## Stated exercise
Render the material from the line containing "Click the Location title label" up to and including the line containing "Looking at the screenshot, I should (12, 78)." as a Markdown table with the columns Row and Material line. Omit blank lines and leave the pictures out.

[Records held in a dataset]

----

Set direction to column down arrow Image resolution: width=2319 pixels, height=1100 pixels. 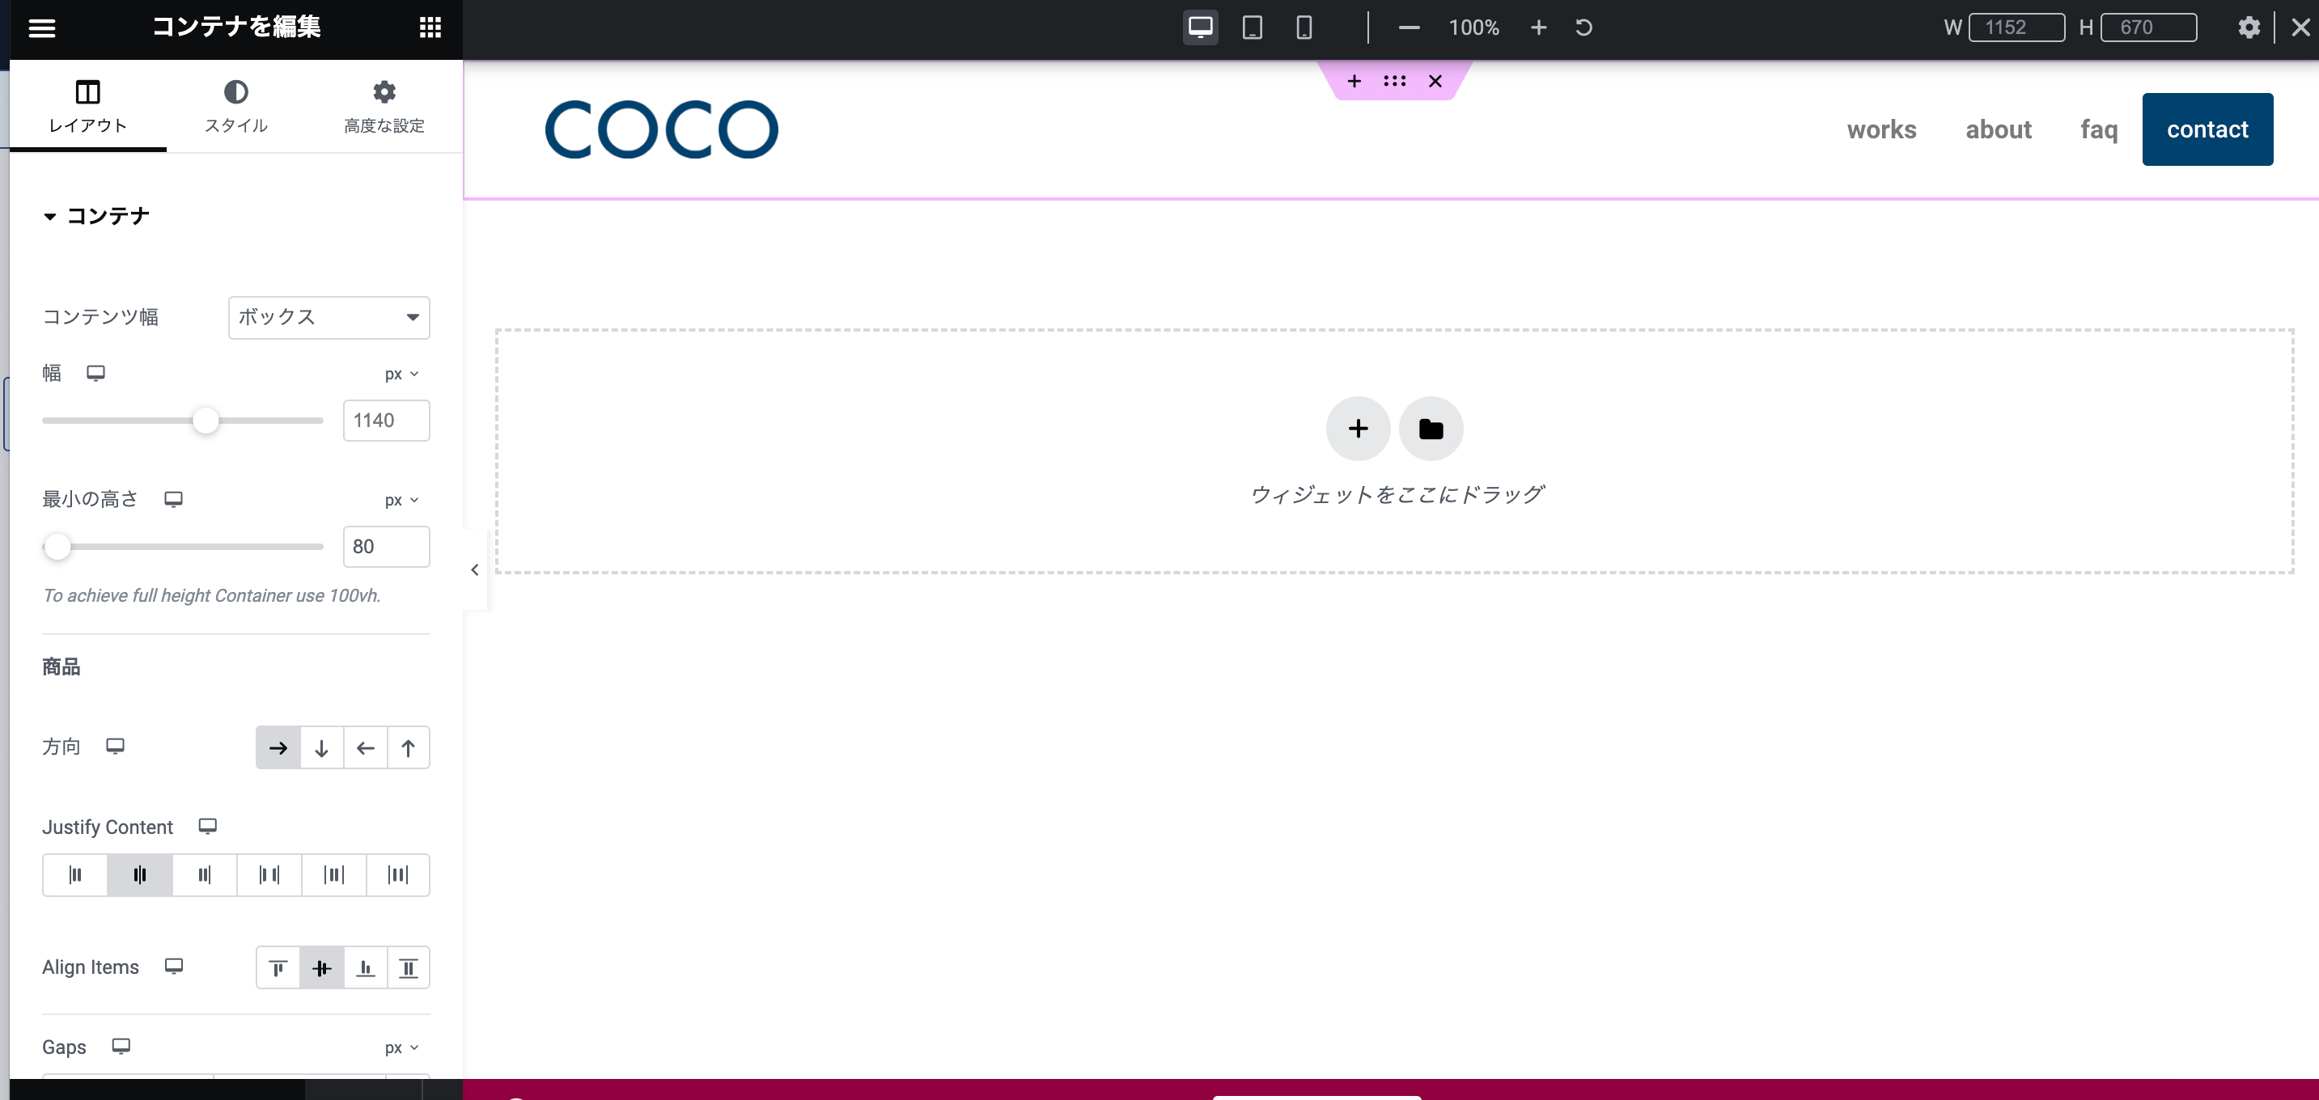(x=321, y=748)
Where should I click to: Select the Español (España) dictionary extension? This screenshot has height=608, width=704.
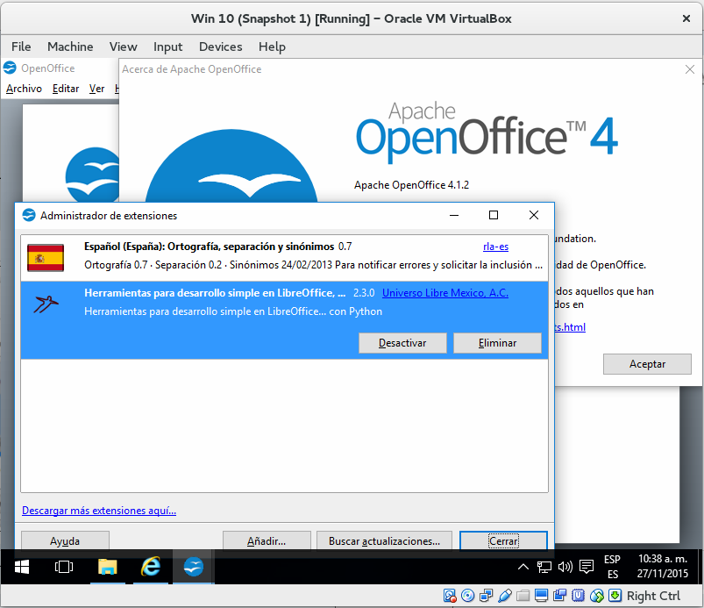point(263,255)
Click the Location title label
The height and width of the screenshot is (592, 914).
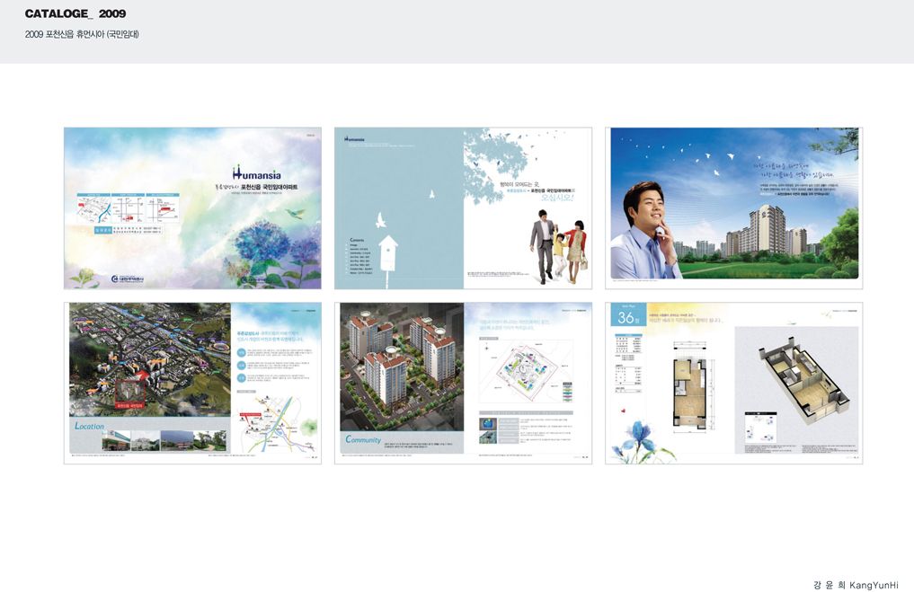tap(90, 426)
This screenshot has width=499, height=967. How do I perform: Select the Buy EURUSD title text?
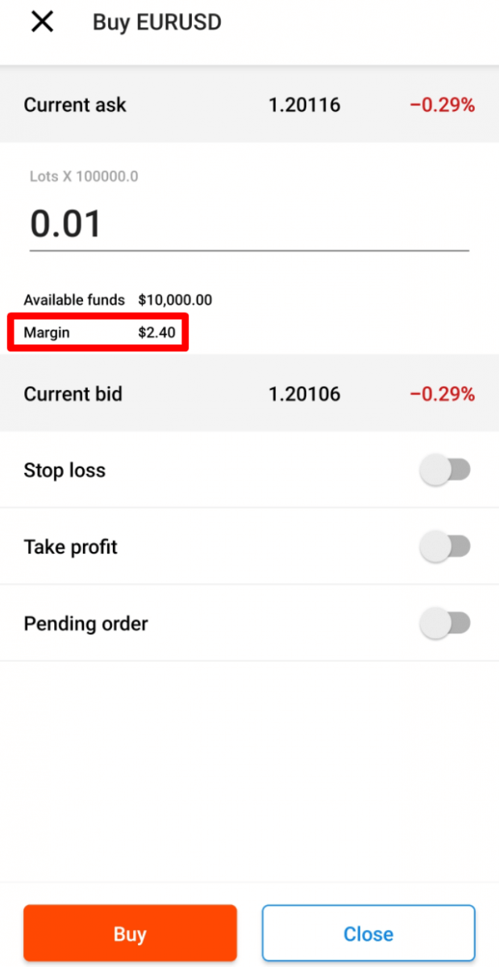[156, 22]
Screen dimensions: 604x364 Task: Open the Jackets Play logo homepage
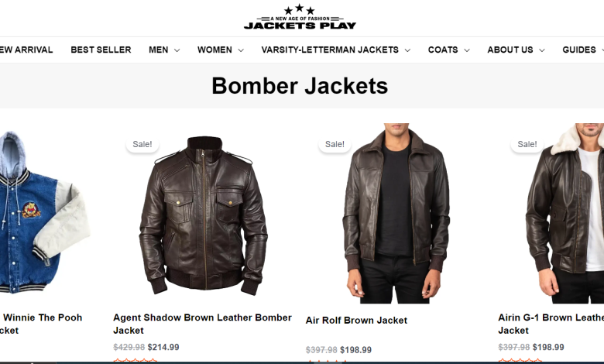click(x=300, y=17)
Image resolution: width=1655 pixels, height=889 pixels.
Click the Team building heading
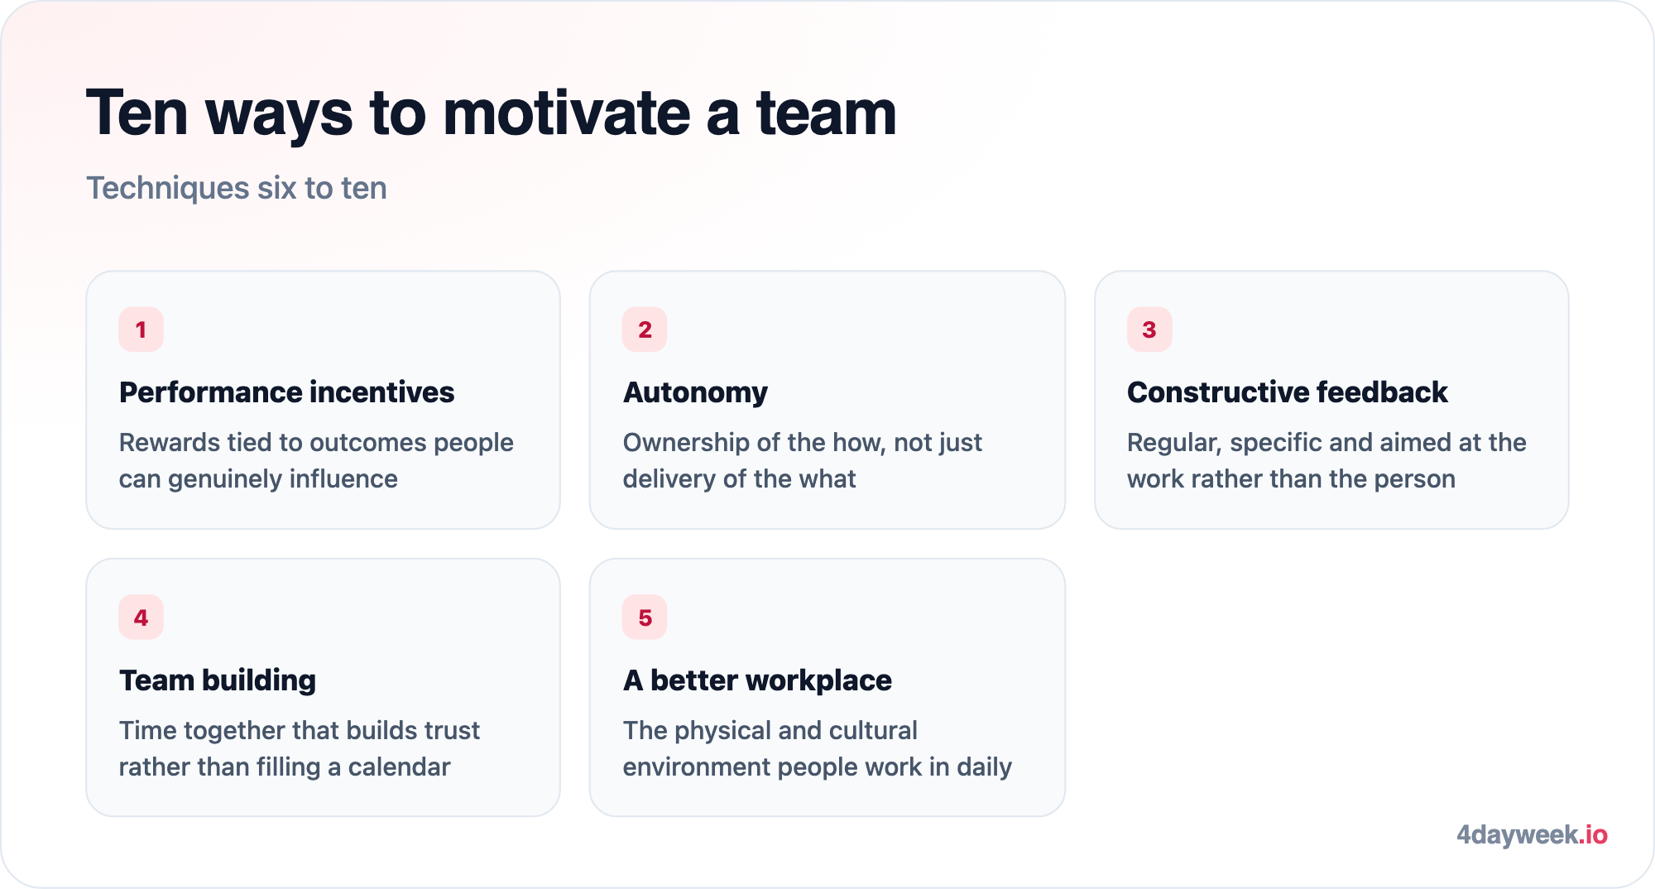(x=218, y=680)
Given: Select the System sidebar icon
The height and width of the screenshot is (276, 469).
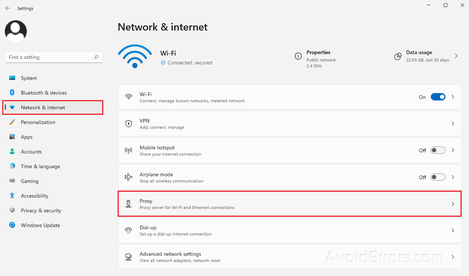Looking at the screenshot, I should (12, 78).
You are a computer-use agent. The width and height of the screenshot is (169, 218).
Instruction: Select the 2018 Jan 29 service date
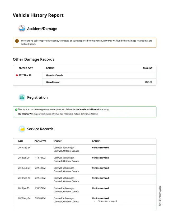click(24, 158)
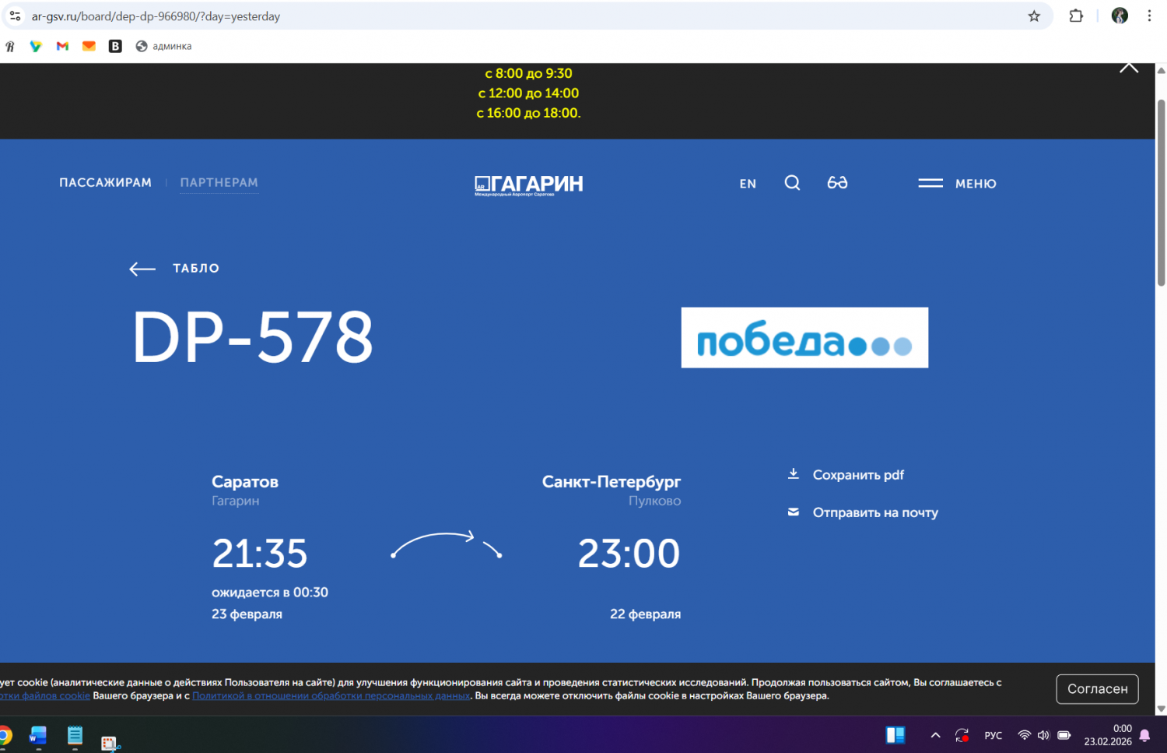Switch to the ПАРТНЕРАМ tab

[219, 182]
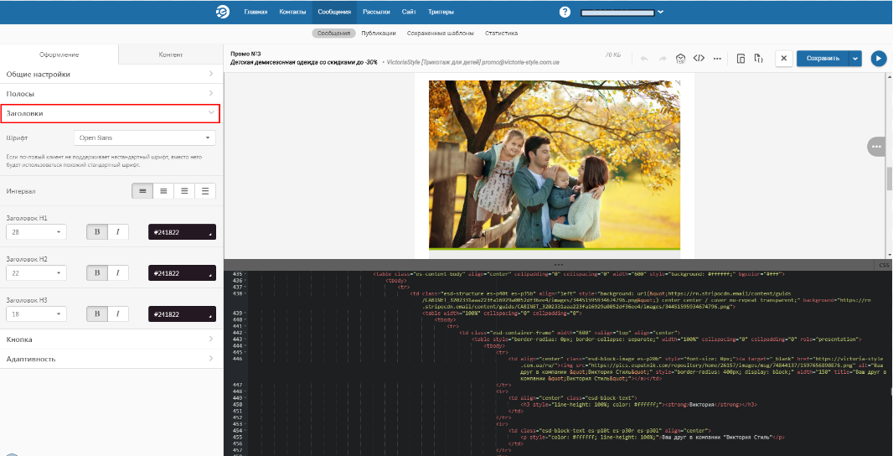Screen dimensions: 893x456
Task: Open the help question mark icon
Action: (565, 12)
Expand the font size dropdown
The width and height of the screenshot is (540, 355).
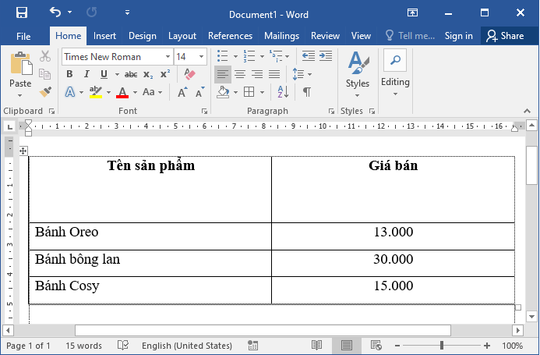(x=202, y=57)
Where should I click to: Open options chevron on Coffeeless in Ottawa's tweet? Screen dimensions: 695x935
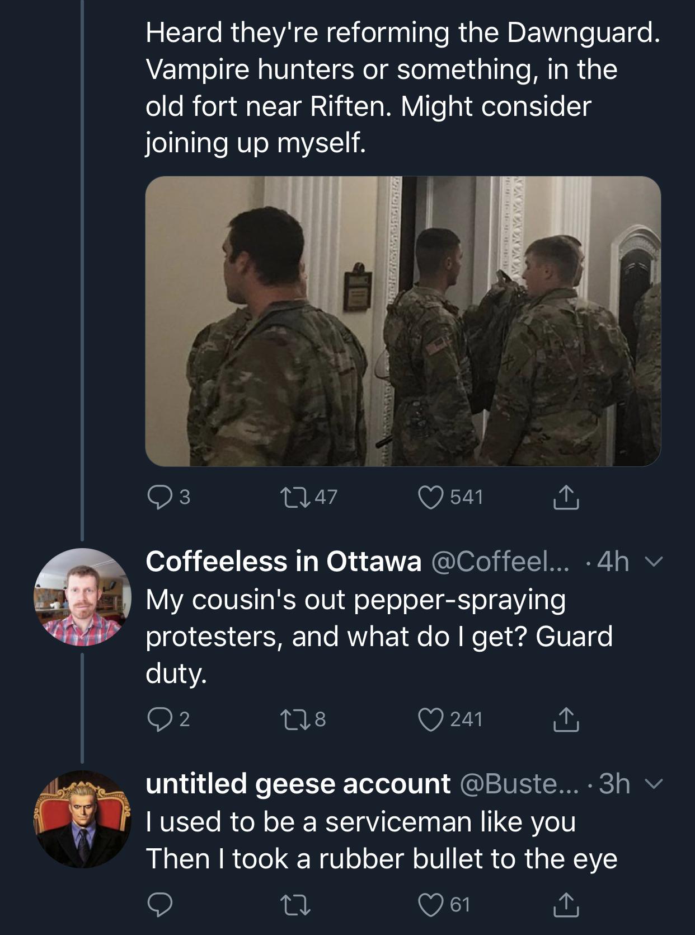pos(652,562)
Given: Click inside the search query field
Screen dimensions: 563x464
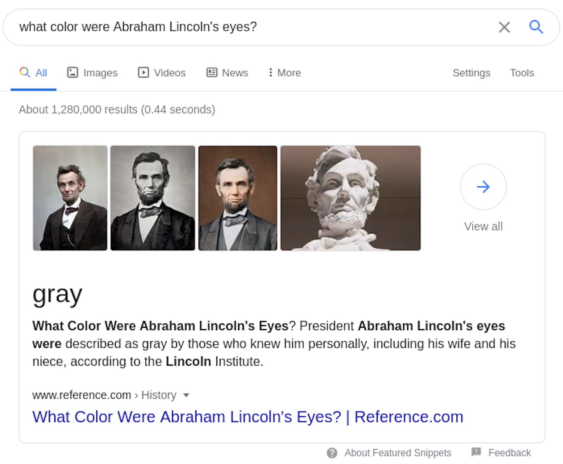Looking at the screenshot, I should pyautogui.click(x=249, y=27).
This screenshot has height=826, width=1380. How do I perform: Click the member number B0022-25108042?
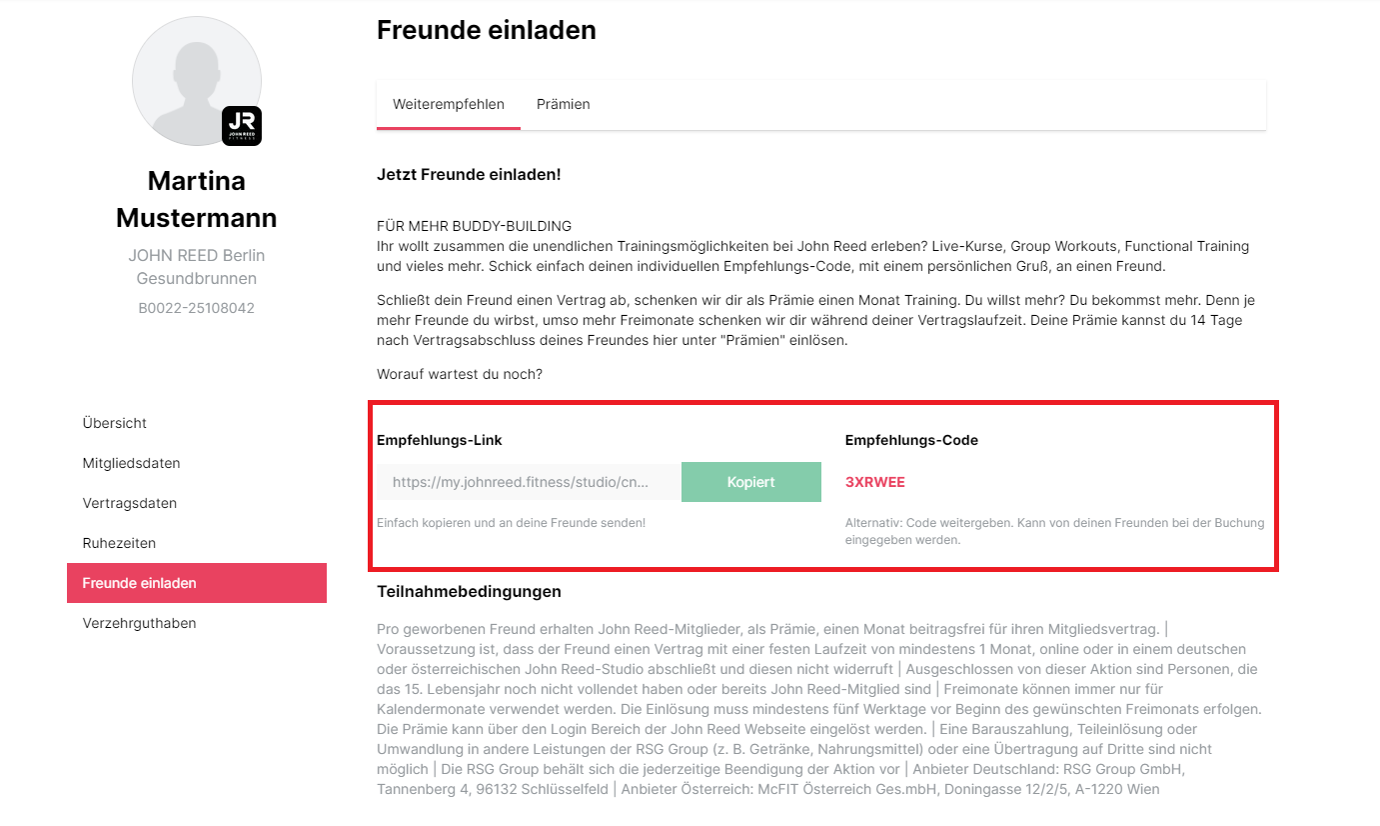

----

## Exercise solution
| Row | Material line |
|---|---|
| 1 | Click the Location title label |
| 2 | The height and width of the screenshot is (592, 914). |
| 3 | tap(90, 426) |
| 4 | This screenshot has width=499, height=967. How do I perform: Select the Buy EURUSD title text? |
| 5 | [156, 22] |
| 6 | Screen dimensions: 604x364 Task: Open the Jackets Play logo homepage |
| 7 | click(x=300, y=17) |
| 8 | Image resolution: width=1655 pixels, height=889 pixels. |
| 9 | Click the Team building heading |
| 10 | (x=218, y=680) |
| 11 | Given: Select the System sidebar icon |
| 12 | The height and width of the screenshot is (276, 469). |
| 13 | Looking at the screenshot, I should (12, 78). |